The D.C. face-off is all about power and ideology

Posted: May 12, 2005 12:00 AM

So the outrageous behavior of the Democratic left in the Senate - and in Washington more broadly - has brought the Republicans to the brink of employing the nuclear option (more dispassionately: the fairness option) for nominees to the federal courts.

Rarely in the post-World War II era has D.C.'s partisan atmosphere turned so vicious, so acrimonious, so poisonous. Still, inconsistency on the filibuster is not the proprietary terrain of a single party. Segregationists, mostly Democrats, filibustered repeatedly on civil-rights legislation. Democrats did it again on such seemingly simple issues as deregulation of natural gas. Now they are effectively filibustering a cohort of administration nominees to the appellate courts, in a warm-up for coming confrontations over nominations to fill vacancies on the Supreme Court.

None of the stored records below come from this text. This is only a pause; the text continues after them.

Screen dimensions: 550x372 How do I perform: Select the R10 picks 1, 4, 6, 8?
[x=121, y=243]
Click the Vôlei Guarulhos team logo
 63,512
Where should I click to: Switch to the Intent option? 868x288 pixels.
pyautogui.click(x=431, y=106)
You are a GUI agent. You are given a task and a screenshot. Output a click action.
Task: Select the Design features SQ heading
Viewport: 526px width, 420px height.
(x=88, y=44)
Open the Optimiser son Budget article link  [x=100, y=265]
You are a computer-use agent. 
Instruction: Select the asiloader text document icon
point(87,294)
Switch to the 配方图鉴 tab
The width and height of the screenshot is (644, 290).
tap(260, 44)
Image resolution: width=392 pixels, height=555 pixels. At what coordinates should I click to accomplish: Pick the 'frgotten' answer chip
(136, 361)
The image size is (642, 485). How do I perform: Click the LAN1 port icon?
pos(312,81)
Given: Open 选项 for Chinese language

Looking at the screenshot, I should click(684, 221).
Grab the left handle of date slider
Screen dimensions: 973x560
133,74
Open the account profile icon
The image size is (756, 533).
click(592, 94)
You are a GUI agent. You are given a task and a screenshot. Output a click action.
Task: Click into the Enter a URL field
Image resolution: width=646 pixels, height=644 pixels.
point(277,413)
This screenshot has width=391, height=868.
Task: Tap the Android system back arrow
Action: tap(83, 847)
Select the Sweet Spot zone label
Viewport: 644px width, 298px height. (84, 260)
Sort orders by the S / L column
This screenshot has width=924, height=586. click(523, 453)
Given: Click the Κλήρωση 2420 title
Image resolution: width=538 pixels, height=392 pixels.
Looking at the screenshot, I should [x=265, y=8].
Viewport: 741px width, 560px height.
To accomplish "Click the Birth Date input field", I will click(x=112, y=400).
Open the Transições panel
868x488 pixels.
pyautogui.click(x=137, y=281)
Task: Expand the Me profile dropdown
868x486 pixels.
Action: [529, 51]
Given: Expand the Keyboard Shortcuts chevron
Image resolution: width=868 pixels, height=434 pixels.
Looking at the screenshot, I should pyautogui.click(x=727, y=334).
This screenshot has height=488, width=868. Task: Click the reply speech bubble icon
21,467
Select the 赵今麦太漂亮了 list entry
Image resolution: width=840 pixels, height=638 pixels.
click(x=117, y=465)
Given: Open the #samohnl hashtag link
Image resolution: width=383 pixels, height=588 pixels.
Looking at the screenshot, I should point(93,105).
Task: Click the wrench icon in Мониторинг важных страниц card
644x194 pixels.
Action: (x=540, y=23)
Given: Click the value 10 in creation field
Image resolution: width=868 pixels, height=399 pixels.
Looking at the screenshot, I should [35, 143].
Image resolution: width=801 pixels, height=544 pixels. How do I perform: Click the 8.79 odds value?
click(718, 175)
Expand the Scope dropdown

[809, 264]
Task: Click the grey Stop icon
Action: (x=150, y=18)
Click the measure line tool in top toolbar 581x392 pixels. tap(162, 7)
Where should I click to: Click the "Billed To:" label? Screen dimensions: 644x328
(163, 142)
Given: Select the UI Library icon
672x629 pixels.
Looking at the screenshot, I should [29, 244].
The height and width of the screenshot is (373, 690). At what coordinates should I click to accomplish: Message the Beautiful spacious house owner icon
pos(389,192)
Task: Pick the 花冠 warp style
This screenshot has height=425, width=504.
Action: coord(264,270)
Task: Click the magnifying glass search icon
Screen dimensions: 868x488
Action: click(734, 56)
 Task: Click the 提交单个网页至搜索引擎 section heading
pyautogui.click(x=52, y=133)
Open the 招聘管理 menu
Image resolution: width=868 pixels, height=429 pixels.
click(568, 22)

For their part, the Republicans are impure on filibustering judicial nominees. Lyndon Johnson's 1968 nomination of Justice Abe Fortas to become Chief Justice was stopped by a filibuster. And Republican senators became proficient at sitting on Clinton nominees they didn't like the way chickens will sit on eggs that never hatch.

Yet the Fortas filibuster, such as it was, stands as a rare example of an ideologically driven filibuster of a judicial nomination in which the Republicans participated; they joined with Southern Democrats from fear of Fortas' thoroughgoing liberalism. Today's brazen Democratic behavior defies historical comparison.

The D.C. face-off is all about power and ideology. We are in a conservative Republican hour. The Republicans hold the presidency and both congressional houses - by increasing numbers everywhere. Yet the Democrats act as though they do not read the election returns - or perhaps they read them too well. The federal judiciary is liberalism's last governmental redoubt. With the Supreme Court closely divided but with no vacancy there during Bush II's first term, the Democratic left has stymied key appellate nominees for four years.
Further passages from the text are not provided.